Elle a contribué à la refonte du système d'éducation québécois et s'est battue pour la justice sociale jusqu'à sa mort. Colette Noël, grande dame de la pédagogie québécoise, est décédée le 9 octobre à l'hôpital de Sainte-Agathe. Elle avait 87 ans.

Née à Montréal en 1926 d'une famille de professionnels, Colette Noël (née Arbour), orpheline très jeune de ses deux parents, a compris tôt l'importance de l'éducation à une époque où peu de femmes travaillaient à l'extérieur du foyer.
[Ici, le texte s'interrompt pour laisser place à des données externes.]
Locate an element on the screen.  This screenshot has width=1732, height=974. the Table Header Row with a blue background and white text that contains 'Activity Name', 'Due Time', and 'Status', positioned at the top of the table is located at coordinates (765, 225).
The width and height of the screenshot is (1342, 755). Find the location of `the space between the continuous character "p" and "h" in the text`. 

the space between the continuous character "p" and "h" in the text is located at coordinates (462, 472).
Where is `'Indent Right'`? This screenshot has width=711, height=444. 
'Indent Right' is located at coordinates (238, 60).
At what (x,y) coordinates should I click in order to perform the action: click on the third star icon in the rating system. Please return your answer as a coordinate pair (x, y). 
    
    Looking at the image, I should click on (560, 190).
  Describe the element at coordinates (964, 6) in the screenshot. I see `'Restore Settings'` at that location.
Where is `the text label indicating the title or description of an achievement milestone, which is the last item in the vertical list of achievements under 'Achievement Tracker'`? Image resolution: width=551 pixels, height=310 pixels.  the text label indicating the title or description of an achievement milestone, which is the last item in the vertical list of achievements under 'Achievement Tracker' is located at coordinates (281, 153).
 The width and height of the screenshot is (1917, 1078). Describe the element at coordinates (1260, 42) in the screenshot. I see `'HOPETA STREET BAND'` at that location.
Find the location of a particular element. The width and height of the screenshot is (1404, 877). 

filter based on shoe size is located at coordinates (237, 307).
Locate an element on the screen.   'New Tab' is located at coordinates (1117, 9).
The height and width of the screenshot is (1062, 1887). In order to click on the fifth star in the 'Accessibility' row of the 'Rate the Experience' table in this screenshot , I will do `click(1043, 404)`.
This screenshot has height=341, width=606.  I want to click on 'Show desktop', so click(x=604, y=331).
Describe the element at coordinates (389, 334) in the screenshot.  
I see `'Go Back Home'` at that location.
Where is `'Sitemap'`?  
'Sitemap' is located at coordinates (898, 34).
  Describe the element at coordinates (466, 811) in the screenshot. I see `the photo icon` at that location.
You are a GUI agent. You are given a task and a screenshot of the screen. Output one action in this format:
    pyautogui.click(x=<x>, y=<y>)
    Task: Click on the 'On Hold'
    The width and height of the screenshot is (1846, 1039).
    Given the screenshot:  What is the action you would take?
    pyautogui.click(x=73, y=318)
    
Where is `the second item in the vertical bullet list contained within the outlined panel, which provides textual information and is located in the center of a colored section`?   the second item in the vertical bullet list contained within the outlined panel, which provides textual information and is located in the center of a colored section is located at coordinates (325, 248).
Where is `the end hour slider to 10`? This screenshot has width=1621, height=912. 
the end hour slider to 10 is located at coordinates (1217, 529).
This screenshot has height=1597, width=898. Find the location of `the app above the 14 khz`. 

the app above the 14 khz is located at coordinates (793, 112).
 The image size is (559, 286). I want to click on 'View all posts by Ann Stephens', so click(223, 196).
Après avoir obtenu un baccalauréat en lettres et sciences, elle part, à 22 ans, étudier l'histoire de l'art dans l'Europe de l'après-guerre.

De retour au Québec quelques années plus tard, elle termine des études en pédagogie et fonde une maternelle dans sa maison de Beloeil. À la même période, son mari, un ouvrier agricole français qu'elle a épousé quelques mois plus tôt, décède, l'obligeant à élever seule son enfant.

Mais Colette Noël n'était pas du genre à se laisser abattre par l'adversité, se rappelle son fils André, ex-journaliste à La Presse. En dépit de sa frêle silhouette - «son père devait trouver des astuces pour la faire manger!» -, elle était dotée «d'une résilience, d'une force de caractère» sans faille, ajoute-t-il.

L'école Noël

C'est avec cette même énergie qu'elle créa en 1955 la première «école active» du Québec, une école laïque et inspirée de la pédagogie mise au point par le Français Célestin Freinet, qui prônait l'expression libre des enfants, le travail manuel et la coopération.

Avant-gardiste, cette pédagogie détonnait avec celle de l'époque, alors que le Québec nageait dans ce que les historiens surnomment «la Grande Noirceur». À l'apprentissage «peu créatif, rigoureux et reposant sur le par coeur et la punition», Colette Noël préférait l'enseignement avec «des méthodes plus actives, où les élèves ne restaient pas sur un banc à écouter la maîtresse», affirme Robert Cadotte, un ancien collègue de l'université.

Plusieurs pratiques de l'école Noël ont d'ailleurs été prises en compte dans le rapport de la Commission royale d'enquête sur l'enseignement, mieux connue comme la commission Parent, dont le gouvernement Lesage s'est inspiré pour moderniser le système éducatif québécois.

Carrière académique

Après la fermeture de son école engendrée par des difficultés financières, Colette Noël est embauchée comme professeure à la Faculté des sciences de l'éducation de l'Université de Montréal. Elle y enseigne jusqu'à sa retraite en 1991.

À la fin des années 70, elle se joint au groupe de recherche de La maîtresse d'école, formé par cinq de ses collègues, incluant Robert Cadotte, et dont l'objectif était de revoir en profondeur l'enseignement, notamment dans les milieux populaires. Mal perçus par la direction, les membres du groupe sont licenciés, à l'exception de Colette, qui était permanente, entraînant une des plus longues grèves étudiantes de l'histoire de l'université.

À sa retraite, Colette Noël n'a jamais perdu de vue les causes qui lui tenaient à coeur ni cessé ses activités, loin de là. Elle a dirigé un journal local, fait la tournée des écoles pour raconter des histoires aux enfants, organisé une collecte de livres pour une école d'Hochelaga-Maisonneuve et, récemment, mis sur pied une collecte de fonds pour Haïti.

Une cérémonie lui rendant hommage s'est tenue le dimanche 20 octobre en l'église de Val-David.